I don't know where's home anymore. Twice I've been home since August and each time i feel out of place and cheeky if i don't ask to use something, But Epsom? It hasn't quite settled in yet, awkwardness is a regular feeling in Victoria place. Maybe it's the change of friends because oh my.. there's a huge difference between the Journo boys and the good old northerners. I think i just need to change my attitude slightly towards aspects that will benefit me.



Compare these two photo's and you can clearly see the difference. Yes? I thought so. On the right- Checkered shirts, physical contact, blurring from the movement, you get it. I don't think they've ever heard of a casual drink. As for this cool bunch on the left are starting to calm me down bit by bit which is a relief i guess? Although i love these boys on the left to a degree i can't describe, I'm fucking glad a got out. Not to say there dragging me down just there comes a point in life where you start to grow out of that stuff and look at the bigger picture.

Saturday, 3 October 2009

The Day I Left Home..

An emotional day one could say, but never the less a fresh start i'd been waiting a long year for. The nervous journey from Cheshire was uncomfortable but exciting. Arriving in Epsom around 4ish we unloaded the van only to find my bed couldn't fit up the stairs..great start. House mates were welcoming as i expected, mother was very chatty showing off our dog to the girls. Sister Lucy was helpful as was Paul.

A family walk to the the town centre picking up bits n' bobs before they left. Tears from my sister but none from mother which was a supprise i guess.

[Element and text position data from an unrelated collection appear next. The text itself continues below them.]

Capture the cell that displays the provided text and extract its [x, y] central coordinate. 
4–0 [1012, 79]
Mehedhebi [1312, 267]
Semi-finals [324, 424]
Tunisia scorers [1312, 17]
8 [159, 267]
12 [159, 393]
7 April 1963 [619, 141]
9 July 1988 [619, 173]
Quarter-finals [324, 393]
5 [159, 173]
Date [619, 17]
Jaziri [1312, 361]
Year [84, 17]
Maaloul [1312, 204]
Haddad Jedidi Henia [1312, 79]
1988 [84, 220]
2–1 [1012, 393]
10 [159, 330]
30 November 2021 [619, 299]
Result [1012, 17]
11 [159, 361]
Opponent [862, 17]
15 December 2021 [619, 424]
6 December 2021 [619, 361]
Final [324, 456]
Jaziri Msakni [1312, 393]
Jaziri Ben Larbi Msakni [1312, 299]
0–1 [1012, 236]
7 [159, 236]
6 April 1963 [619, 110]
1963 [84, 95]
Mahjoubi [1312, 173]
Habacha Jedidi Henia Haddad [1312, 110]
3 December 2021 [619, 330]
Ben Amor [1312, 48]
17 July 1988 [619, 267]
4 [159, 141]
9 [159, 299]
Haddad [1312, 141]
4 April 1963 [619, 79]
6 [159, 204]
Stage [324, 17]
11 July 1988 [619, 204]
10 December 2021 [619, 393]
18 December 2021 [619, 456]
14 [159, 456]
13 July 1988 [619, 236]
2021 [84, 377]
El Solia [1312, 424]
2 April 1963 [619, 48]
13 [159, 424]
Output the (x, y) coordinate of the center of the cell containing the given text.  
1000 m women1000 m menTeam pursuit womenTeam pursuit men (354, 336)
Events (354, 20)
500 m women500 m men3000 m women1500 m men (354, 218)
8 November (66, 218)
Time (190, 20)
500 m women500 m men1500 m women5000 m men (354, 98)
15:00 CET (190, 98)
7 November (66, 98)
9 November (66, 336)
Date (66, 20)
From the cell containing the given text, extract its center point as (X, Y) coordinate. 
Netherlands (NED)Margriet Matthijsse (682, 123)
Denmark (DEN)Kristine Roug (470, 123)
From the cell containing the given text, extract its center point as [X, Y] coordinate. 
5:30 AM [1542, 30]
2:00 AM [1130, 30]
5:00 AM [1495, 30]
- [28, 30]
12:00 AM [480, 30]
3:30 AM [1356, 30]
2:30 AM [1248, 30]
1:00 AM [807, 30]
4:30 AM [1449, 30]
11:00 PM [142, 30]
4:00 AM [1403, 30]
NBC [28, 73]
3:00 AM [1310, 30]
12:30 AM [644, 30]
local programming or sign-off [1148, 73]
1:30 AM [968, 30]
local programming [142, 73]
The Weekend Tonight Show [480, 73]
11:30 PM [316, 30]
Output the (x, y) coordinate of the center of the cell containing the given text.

I showed no emotion at all, in fact i gave the impression i wanted to get rid of them as soon as possible which i kind of regret.

I feel as if i have a point to prove to my family, showing i am capable of living on my own and taking matters into my own hands, being responsible for myself.


Later that evening pretty much focused on learning more about one another in the house, involving drinking of course (it always helps.)